Offshore wind is one of key renewable energies for achieving a near-future carbon neutral society. Available offshore wind is huge, but most of it is present over the deep-sea area where fixed-bottom offshore wind turbines are not economically viable. A floating offshore wind turbine (FOWT) is a promising technology for harvesting wind energy in such sea areas. FOWTs use a floater (platform) that supports a tower and a rotor nacelle assembly (RNA). A careful design of floaters is required because i) the floaters have to mitigate the wind turbine's motions under wind, waves, and current disturbances, and ii) they should be cost-effective. Various floater concepts have been proposed so far, and they have different pros and cons. To compare the performance of different floater types, a typical way is to carry out coupled simulation under various wind/waves conditions. This simulation is possibly time-consuming, and thus a less computationally demanding method is desirable.

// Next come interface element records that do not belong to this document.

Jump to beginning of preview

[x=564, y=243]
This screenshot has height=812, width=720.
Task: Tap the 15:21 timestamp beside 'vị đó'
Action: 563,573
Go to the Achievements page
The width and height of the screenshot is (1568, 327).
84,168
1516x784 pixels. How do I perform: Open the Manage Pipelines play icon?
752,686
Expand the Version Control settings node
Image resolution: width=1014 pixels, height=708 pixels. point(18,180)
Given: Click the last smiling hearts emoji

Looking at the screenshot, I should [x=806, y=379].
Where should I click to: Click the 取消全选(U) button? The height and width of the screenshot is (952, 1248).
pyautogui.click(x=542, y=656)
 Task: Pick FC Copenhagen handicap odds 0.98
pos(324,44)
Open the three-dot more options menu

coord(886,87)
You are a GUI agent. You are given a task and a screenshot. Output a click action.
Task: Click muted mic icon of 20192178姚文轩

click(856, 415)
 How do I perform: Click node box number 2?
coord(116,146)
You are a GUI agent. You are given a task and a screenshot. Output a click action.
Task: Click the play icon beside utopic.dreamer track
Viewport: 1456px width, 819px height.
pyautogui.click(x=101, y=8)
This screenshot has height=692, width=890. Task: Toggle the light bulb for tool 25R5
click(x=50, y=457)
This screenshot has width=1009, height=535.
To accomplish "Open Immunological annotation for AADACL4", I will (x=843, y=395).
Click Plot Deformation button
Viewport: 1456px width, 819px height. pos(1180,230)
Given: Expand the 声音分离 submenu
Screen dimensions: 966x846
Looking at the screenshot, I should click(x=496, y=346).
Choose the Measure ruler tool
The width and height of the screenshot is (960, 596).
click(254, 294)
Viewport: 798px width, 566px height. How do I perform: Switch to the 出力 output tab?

In this paper, we focus on FOWTs' motions subject to wind disturbances and propose a computationally less demanding method to compute their motion susceptibility to the disturbances. To be more specific, the method computes the maximum deviation value from an operating point under normalized wind disturbances with respect to each degree of freedom chosen in the mathematical model of FOWTs. Comparing the obtained maximum values for different floater types, the susceptibility can be quantitatively evaluated. The proposed method is based on the idea of the controllability gramian for linear systems in the field of control engineering. To demonstrate the proposed method, we consider NREL 5MW wind turbines installed on the three different floaters: TLP, barge, and spar buoy. The comparison results are consistent with the characteristics of these floaters that have been reported in the offshore wind turbine community. Note that the proposed method does not perform time-domain coupled simulation, and thus it provides a less computationally demanding way for comparing the motion characteristics of the wind turbines with different floaters.

Presenting Author: Naoyuki Hara Osaka Metropolitan Univ.

Presenting Author Biography: Dr. Hara is working at Osaka Metropolitan Univ. as an associate professor. He is working on control of floating offshore wind turbines and other control applications.

Authors:

Naoyuki Hara Osaka Metropolitan Univ.
Yuhei Yamade Osaka Metropolitan Univ.
Keiji Konishi Osaka Metropolitan Univ.